» Task directions: Which network card does the writer of the mailing-list post on UDP checksum calculation say they are using?

» Excerpt:
↓

Subject: Re[2]: calculation in UDP
To: None <tech-net@netbsd.org>
From: Thomas Finneid <tfinneid@ifi.uio.no>
List: tech-net
Date: 12/08/2002 20:50:59
On Sun, 8 Dec 2002 07:49:06 -0800 Jason R Thorpe <thorpej@wasabisystems.com> wrote:

> On Sun, Dec 08, 2002 at 04:31:30PM +0100, Thomas Finneid wrote:
> 
>  > Ok, so this is why the ip processing is consuming so many clock
> cycles. I
>  > have'nt gotten to the details of the ip part just yet. I thought the
>  > checksum might have be done in the socket layer when copying the data
> from
>  > the user process, but I could'nt find it there either. 
> 
> Right.  And, to be accurate, it's not like this makes IP processing "more
> expensive", because the deferred checksum only happens if a higher-level
> protocol set it up, and that higher-level protocol would have had to pay
> the cost of the checksum anyway.  We are just deferring it until we know
> whether or not it will be needed.

Ok I understand. The checksum thing allmost made me pull out all my hear in
one go, fortuneately it did'nt come to that. 

I did observe some off behaviour with the ip layer processing though, which
is that the processing times with the hw checksumming is slightly higher
than the processing times without it. Take a look at the measurement
results at (these are preliminary results)

http://www.stud.ifi.uio.no/~tfinneid/results/meta-data-p003-g003.html

I am using an 3c905C 10/100 card, which according to what I found out
supports hw checksumming. And I turned on hw checksumming for the interface
with the command

        ifconfig ex0 ip4csum

There are several interresting points about these results, but what I am
thinking about right now is that most of the results show that hw assisted
checksumming does not offload the cpu much. There might be obvious reasons
for this, such as the ip layer being idle/waiting while the hw performs the
checksumming operation. That would then be wasted processor cycles, of
sorts, which could have been used for processing other tcp/udp/ip packets
in the mean time. Or just that I was wrong about the nic supporting hw
checksumming.

Any comments or thoughts?


BTW, the focus of my thesis is on how to reduce the number of processing
cycles used so that the load of the machine becomes lighter. In other words
it does not necessarily need to be faster, it just means that the saved
processor cycles can be used elsewhere in the mean time, such as
application level processing. The domain is high performance serves,
which needs any extra clockcycles it can get its hand on.




-- 
Thomas Finneid

email: tfinneid@ifi.uio.no

↑

» Provided material:
↓

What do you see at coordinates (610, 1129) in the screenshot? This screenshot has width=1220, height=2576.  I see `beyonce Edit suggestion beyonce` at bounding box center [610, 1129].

↑

» Response to the task: A 3c905C 10/100 card.